(WORK ORDER):
Return all the entries below exactly as they were given.

──────────────────────────────

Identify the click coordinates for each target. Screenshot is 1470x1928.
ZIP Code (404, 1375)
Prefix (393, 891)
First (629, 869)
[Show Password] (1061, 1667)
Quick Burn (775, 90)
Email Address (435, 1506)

──────────────────────────────

(EXERCISE OUTPUT):
Identify the click coordinates for each target. Screenshot is 1470x1928.
ZIP Code (404, 1375)
Prefix (393, 891)
First (629, 869)
[Show Password] (1061, 1667)
Quick Burn (775, 90)
Email Address (435, 1506)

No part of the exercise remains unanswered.